For years, the Government have rejected the idea of an overall transport policy. Their only policy has been to build more roads. They produce traffic forecasts and then turn those forecasts into targets to be met. We all know that after each new motorway is built, it is quickly filled with traffic and the resulting congestion is followed by proposals for yet more road building.

Some road building is necessary. The last five miles of the A2 to Dover docks and the A1 in Northumberland need to be made dual carriageways, but they are still not a top priority. The M65 in Lancashire needs to be joined up to the M6. At a quick glance, it does not appear in the programme at all. The country wants to know why the Government are persisting with madcap schemes such as relief roads for the M25 around London and for the M62 around the north and west of Manchester.

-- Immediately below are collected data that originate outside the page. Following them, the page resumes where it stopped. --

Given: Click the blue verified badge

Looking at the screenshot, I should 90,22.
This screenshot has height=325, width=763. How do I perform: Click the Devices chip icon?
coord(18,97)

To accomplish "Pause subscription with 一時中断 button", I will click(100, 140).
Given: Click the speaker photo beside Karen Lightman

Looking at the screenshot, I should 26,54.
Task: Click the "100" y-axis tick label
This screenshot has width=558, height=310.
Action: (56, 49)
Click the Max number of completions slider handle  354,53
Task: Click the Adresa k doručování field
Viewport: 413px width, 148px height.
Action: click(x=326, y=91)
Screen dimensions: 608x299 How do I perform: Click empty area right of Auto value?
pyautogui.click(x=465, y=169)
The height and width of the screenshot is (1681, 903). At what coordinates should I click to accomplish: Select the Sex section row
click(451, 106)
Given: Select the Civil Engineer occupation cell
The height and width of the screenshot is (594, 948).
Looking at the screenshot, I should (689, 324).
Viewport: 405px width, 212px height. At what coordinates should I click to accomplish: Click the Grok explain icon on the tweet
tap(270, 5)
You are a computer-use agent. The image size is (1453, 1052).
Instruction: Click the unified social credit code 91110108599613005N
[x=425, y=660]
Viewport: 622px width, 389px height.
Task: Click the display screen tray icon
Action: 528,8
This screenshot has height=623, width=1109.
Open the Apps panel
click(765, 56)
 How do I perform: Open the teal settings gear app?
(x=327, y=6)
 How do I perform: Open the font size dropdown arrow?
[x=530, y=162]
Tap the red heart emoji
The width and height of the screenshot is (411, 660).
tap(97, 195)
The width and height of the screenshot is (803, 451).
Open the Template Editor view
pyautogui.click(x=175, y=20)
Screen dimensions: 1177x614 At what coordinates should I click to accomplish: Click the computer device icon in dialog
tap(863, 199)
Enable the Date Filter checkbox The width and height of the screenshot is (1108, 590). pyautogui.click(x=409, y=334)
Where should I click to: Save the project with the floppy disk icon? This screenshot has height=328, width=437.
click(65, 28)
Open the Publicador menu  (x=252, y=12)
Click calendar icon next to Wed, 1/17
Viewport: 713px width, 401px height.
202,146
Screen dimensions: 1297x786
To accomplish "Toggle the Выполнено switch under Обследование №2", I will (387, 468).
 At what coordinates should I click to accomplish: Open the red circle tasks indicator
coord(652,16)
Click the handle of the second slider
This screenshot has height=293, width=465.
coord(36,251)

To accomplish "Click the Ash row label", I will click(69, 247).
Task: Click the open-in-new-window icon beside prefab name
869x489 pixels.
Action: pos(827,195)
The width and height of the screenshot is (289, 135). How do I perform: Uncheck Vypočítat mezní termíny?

Why have not the Government taken action to try to get passenger traffic off the roads by giving drivers the chance to choose attractive alternatives ? People use their cars, particularly for the journey to work, because their cars get them where they want, when they want. Surely the answer is to ensure that public transport gets more people where they want, when they want. That means more investment in better bus, train and underground services, more investment in modern projects such as the Manchester metro, the Sheffield supertram and the midlands metro.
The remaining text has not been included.